Eyes Above The Waves

Robert O'Callahan. Christian. Repatriate Kiwi. Hacker.

Monday 11 February 2019

Rust's Affine Types Catch An Interesting Bug

A function synchronously downloads a resource from Amazon S3 using a single GetObject request. I want it to automatically retry the download if there's a network error. A wrapper function aws_retry_sync based on futures-retry takes a closure and automatically reruns it if necessary, so the new code looks like this:

pub fn s3_download<W: Write>(
    client: S3Client,
    bucket: String,
    key: String,
    out: W,
) -> io::Result<()> {
    aws_retry_sync(move || {
        let response = client.get_object(...).sync()?;
        if let Some(body) = response.body {
            body.fold(out, |mut out, bytes: Vec| -> io::Result {
                out.write_all(&bytes)?;
                Ok(out)
            })
            .wait()?;
        }
    })
}
This fails to compile for an excellent reason:
error[E0507]: cannot move out of captured variable in an `FnMut` closure
   --> aws-utils/src/lib.rs:194:23
    |
185 |     out: W,
    |     --- captured outer variable
...
194 |             body.fold(out, |mut out, bytes: Vec| -> io::Result {
    |                       ^^^ cannot move out of captured variable in an `FnMut` closure
I.e., the closure can execute more than once, but each time it executes it wants to take ownership of out. Imagine if this compiled ... then if the closure runs once and writes N bytes to out, then the network connection fails and we retry successfully, we would write those N bytes to out again followed by the rest of the data. This would be a subtle and hard to reproduce error.

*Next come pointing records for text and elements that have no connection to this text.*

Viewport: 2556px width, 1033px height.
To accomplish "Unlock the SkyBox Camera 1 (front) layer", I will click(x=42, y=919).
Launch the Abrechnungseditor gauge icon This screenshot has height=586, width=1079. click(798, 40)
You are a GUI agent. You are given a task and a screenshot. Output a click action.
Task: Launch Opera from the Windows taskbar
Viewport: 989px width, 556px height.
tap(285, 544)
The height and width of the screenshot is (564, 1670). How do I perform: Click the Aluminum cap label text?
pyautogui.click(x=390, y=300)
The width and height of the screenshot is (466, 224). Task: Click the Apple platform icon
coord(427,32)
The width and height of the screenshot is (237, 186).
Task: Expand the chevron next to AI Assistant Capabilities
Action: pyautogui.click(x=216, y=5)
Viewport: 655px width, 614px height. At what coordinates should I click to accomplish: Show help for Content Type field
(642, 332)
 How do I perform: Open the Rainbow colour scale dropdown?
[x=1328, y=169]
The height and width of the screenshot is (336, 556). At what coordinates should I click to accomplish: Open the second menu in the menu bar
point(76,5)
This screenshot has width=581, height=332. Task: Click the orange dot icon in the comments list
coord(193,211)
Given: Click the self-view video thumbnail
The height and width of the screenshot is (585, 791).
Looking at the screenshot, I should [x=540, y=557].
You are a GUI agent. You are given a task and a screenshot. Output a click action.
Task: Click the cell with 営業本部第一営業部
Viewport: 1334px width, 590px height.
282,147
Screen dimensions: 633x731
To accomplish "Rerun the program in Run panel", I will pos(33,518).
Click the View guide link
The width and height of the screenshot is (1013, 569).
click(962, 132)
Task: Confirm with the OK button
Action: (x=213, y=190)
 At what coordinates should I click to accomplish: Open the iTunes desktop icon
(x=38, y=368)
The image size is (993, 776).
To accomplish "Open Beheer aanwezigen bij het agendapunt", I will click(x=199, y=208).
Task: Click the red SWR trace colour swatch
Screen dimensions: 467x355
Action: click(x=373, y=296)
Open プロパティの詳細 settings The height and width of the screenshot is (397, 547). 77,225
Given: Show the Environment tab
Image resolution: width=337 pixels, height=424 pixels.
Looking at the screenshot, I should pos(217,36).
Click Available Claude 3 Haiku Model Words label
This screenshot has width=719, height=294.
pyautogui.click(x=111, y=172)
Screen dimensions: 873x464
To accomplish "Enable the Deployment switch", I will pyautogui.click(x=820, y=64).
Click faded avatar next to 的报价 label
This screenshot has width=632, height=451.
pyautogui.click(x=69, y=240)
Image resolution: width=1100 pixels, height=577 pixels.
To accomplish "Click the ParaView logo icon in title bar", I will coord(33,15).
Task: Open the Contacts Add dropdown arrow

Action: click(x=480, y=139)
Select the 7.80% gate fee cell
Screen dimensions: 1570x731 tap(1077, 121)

A retry closure should not have side effects for failed operations and should not, therefore, take ownership of out at all. Instead it should capture data to a buffer which we'll write to out if and only if the entire fetch succeeds. (For large S3 downloads you need parallel downloads of separate ranges, so that network errors only require refetching part of the object, and that approach deserves a separate implementation.)

Ownership types are for more than just memory and thread safety.